— begin Rows —
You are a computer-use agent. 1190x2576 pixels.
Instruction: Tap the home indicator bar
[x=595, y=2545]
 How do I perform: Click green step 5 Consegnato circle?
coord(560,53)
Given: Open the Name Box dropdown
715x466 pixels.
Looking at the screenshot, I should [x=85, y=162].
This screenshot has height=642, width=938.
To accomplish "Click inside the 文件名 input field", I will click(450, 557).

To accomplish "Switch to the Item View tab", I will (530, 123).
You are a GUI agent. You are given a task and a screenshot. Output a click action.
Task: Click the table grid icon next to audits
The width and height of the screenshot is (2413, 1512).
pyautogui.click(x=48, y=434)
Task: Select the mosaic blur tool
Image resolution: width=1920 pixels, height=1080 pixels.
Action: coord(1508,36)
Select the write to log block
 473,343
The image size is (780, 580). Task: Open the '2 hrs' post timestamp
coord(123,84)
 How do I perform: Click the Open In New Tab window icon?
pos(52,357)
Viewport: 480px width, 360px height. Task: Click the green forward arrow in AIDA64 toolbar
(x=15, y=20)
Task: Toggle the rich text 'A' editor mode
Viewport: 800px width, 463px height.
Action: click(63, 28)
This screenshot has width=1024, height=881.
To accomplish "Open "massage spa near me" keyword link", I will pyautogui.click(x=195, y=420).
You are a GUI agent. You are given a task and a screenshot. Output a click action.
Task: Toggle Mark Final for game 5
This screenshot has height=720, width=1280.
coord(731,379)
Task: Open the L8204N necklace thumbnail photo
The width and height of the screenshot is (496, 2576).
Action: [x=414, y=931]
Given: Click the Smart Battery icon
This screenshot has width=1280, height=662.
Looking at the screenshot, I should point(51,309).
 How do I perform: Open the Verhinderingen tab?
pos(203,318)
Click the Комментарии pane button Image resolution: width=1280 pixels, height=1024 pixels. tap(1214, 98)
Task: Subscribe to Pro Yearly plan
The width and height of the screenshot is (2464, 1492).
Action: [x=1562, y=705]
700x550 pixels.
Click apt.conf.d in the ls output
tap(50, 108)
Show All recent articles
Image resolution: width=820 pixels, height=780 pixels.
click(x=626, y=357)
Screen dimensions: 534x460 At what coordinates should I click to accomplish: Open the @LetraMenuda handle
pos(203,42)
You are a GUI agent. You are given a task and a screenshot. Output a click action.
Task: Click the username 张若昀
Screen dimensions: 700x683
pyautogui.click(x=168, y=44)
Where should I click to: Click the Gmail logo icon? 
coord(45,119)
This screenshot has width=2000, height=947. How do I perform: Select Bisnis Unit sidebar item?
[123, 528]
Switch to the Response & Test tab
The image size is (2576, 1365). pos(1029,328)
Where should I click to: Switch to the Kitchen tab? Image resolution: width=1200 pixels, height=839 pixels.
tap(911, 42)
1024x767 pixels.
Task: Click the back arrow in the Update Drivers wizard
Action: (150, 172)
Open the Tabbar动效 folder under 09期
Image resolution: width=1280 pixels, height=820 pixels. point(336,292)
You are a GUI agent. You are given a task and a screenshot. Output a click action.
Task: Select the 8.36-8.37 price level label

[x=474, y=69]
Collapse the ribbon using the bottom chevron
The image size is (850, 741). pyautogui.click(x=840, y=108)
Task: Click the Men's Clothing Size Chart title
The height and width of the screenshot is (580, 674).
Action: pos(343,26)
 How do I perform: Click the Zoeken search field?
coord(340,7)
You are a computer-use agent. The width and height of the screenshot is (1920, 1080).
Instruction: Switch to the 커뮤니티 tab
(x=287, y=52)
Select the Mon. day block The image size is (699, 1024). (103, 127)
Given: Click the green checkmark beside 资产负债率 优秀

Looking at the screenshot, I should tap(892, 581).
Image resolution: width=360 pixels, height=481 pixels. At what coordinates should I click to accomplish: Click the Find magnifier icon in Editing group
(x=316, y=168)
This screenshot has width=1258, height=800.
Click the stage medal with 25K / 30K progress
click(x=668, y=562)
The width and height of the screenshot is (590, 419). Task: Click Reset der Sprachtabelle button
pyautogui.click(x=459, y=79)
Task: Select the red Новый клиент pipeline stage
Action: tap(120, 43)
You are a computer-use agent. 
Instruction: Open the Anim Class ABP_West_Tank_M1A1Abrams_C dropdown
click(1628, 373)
— end Rows —
Exercise aim:
Can you give all the entries above again, swapping "computer-use agent" for "screen-control agent" and leaving everything else unchanged?

Response below:
You are a screen-control agent. 1190x2576 pixels.
Instruction: Tap the home indicator bar
[x=595, y=2545]
 How do I perform: Click green step 5 Consegnato circle?
coord(560,53)
Given: Open the Name Box dropdown
715x466 pixels.
Looking at the screenshot, I should [x=85, y=162].
This screenshot has height=642, width=938.
To accomplish "Click inside the 文件名 input field", I will click(450, 557).

To accomplish "Switch to the Item View tab", I will (530, 123).
You are a GUI agent. You are given a task and a screenshot. Output a click action.
Task: Click the table grid icon next to audits
The width and height of the screenshot is (2413, 1512).
pyautogui.click(x=48, y=434)
Task: Select the mosaic blur tool
Image resolution: width=1920 pixels, height=1080 pixels.
Action: coord(1508,36)
Select the write to log block
 473,343
The image size is (780, 580). Task: Open the '2 hrs' post timestamp
coord(123,84)
 How do I perform: Click the Open In New Tab window icon?
pos(52,357)
Viewport: 480px width, 360px height. Task: Click the green forward arrow in AIDA64 toolbar
(x=15, y=20)
Task: Toggle the rich text 'A' editor mode
Viewport: 800px width, 463px height.
Action: click(63, 28)
This screenshot has width=1024, height=881.
To accomplish "Open "massage spa near me" keyword link", I will pyautogui.click(x=195, y=420).
You are a GUI agent. You are given a task and a screenshot. Output a click action.
Task: Toggle Mark Final for game 5
This screenshot has height=720, width=1280.
coord(731,379)
Task: Open the L8204N necklace thumbnail photo
The width and height of the screenshot is (496, 2576).
Action: [x=414, y=931]
Given: Click the Smart Battery icon
This screenshot has width=1280, height=662.
Looking at the screenshot, I should point(51,309).
 How do I perform: Open the Verhinderingen tab?
pos(203,318)
Click the Комментарии pane button Image resolution: width=1280 pixels, height=1024 pixels. tap(1214, 98)
Task: Subscribe to Pro Yearly plan
The width and height of the screenshot is (2464, 1492).
Action: [x=1562, y=705]
700x550 pixels.
Click apt.conf.d in the ls output
tap(50, 108)
Show All recent articles
Image resolution: width=820 pixels, height=780 pixels.
click(x=626, y=357)
Screen dimensions: 534x460 At what coordinates should I click to accomplish: Open the @LetraMenuda handle
pos(203,42)
You are a GUI agent. You are given a task and a screenshot. Output a click action.
Task: Click the username 张若昀
Screen dimensions: 700x683
pyautogui.click(x=168, y=44)
Where should I click to: Click the Gmail logo icon? 
coord(45,119)
This screenshot has width=2000, height=947. How do I perform: Select Bisnis Unit sidebar item?
[123, 528]
Switch to the Response & Test tab
The image size is (2576, 1365). pos(1029,328)
Where should I click to: Switch to the Kitchen tab? Image resolution: width=1200 pixels, height=839 pixels.
tap(911, 42)
1024x767 pixels.
Task: Click the back arrow in the Update Drivers wizard
Action: (150, 172)
Open the Tabbar动效 folder under 09期
Image resolution: width=1280 pixels, height=820 pixels. point(336,292)
You are a GUI agent. You are given a task and a screenshot. Output a click action.
Task: Select the 8.36-8.37 price level label

[x=474, y=69]
Collapse the ribbon using the bottom chevron
The image size is (850, 741). pyautogui.click(x=840, y=108)
Task: Click the Men's Clothing Size Chart title
The height and width of the screenshot is (580, 674).
Action: pos(343,26)
 How do I perform: Click the Zoeken search field?
coord(340,7)
You are a screen-control agent. The width and height of the screenshot is (1920, 1080).
Instruction: Switch to the 커뮤니티 tab
(x=287, y=52)
Select the Mon. day block The image size is (699, 1024). (103, 127)
Given: Click the green checkmark beside 资产负债率 优秀

Looking at the screenshot, I should tap(892, 581).
Image resolution: width=360 pixels, height=481 pixels. At what coordinates should I click to accomplish: Click the Find magnifier icon in Editing group
(x=316, y=168)
This screenshot has width=1258, height=800.
Click the stage medal with 25K / 30K progress
click(x=668, y=562)
The width and height of the screenshot is (590, 419). Task: Click Reset der Sprachtabelle button
pyautogui.click(x=459, y=79)
Task: Select the red Новый клиент pipeline stage
Action: tap(120, 43)
You are a screen-control agent. 
Instruction: Open the Anim Class ABP_West_Tank_M1A1Abrams_C dropdown
click(1628, 373)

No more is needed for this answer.